Liraglutide: Effective New Drug For Diabetes

A year long study involving people with early Type 2 diabetes shows that Liraglutide, a new drug similar to Byetta, not only cuts blood sugar, it also helps reduce weight and blood pressure. Analogs of the GLP-1 hormone, Liraglutide and Byetta mimic it by stimulating insulin secretion, including expanding insulin-making beta cells in the pancreas. Likewise, DPP-4 inhibitors, including Januvia – approved in US and Europe and Galvus – approved in Europe but not USA, are a related class of drugs that prevent the degradation of GLP-1 by blocking the enzyme responsible for degrading it.

An improvement of Byetta that require two injections per day, Liraglutide requires once daily injections, even as researchers begin work on its once weekly version of injections.  Yet, to gain approval from the FDA, new study findings ensure it is likely Liraglutide will eventually get approval.

While, both Byetta and Liraglutide cause nausea, vomiting, and diarrhoea, and go away in the first month of treatment, it remains to be seen whether Liraglutide will also cause pancreatitis, the rare though dangerous side-effect of Byetta, though reports indicated two patients on Liraglutide might have been affected. Since, DPP-4 inhibitors play an important role as far as immunity is concerned, a downside in patients taking these drugs, show they are at an increased risk of getting infections.

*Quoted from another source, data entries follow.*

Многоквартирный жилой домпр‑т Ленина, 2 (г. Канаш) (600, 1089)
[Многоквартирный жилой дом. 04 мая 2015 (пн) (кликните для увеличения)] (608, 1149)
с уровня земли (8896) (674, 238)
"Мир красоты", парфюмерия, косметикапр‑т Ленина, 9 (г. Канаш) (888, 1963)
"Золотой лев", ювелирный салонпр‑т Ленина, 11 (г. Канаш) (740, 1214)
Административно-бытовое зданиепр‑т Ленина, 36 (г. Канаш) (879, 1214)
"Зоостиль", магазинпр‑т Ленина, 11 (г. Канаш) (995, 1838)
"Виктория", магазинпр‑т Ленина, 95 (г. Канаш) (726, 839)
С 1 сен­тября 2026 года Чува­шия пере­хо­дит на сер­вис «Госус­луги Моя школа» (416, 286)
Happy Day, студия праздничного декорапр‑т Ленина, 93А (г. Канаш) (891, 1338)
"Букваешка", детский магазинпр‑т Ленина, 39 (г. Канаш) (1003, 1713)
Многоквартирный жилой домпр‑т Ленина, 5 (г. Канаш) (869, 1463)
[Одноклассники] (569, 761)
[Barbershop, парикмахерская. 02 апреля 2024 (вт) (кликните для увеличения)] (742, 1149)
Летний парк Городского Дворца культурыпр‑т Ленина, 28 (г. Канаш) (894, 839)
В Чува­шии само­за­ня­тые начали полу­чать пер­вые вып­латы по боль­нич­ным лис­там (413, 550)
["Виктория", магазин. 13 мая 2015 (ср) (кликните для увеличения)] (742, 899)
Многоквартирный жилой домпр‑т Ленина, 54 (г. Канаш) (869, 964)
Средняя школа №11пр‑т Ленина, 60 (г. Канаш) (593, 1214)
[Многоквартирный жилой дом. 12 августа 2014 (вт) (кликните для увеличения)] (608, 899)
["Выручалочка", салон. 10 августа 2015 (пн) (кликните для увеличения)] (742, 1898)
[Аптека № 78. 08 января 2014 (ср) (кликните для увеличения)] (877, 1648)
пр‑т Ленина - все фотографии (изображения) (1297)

Alan Garber, MD, Ph.D. of Baylor College of Medicine, who carried out the research, did not compare Liraglutide directly to Byetta or DPP inhibitors.  Instead, during the study it was compared to Amaryl, member of the sulfonylureas class of drugs that stimulate the secretion of insulin.

The 746-patients with early Type 2 diabetes participating in the study, received 1.2-mg or 1.8-mg dose of Liraglutide by injection once each day, or they were given an oral tablet of Amaryl daily.  The patients receiving Liraglutide were given dummy pills; while those on Amaryl received harmless, inactive placebo injections.

Fifty-two weeks of treatment showed that before treatment, the HbA1c scores (a measure of long-term blood-sugar control) ranging from 7% to 11%, dropped considerably after treatment, as under:

1.    HbA1c dropped 1.14% in patients receiving 1.8 mg doses of Liraglutide.
2.    HbA1c dropped 0.84% in patients receiving 1.2-mg doses of Liraglutide.
3.    HbA1c dropped 0.51% in patients receiving Amaryl.
4.    51% of patients getting 1.8-mg doses of Liraglutide reached the American Diabetes Association target HbA1c level of less than 7.0%.
5.    43% of patients getting 1.2-mg doses of Liraglutide reached the ADA target HbA1c level.
6.    28% of patients getting Amaryl reached the ADA target HbA1c level.

It was found that patients on Liraglutide suffering from nausea, lost weight according to the dosage they were receiving i.e. the higher doses of Liraglutide resulted in higher weight loss, while patients on Amaryl put on weight.  As well, Liraglutide worked better at reducing blood pressure than Amaryl.  Only six study participants dropped out because of vomiting and nausea, a common side effect of Liraglutide.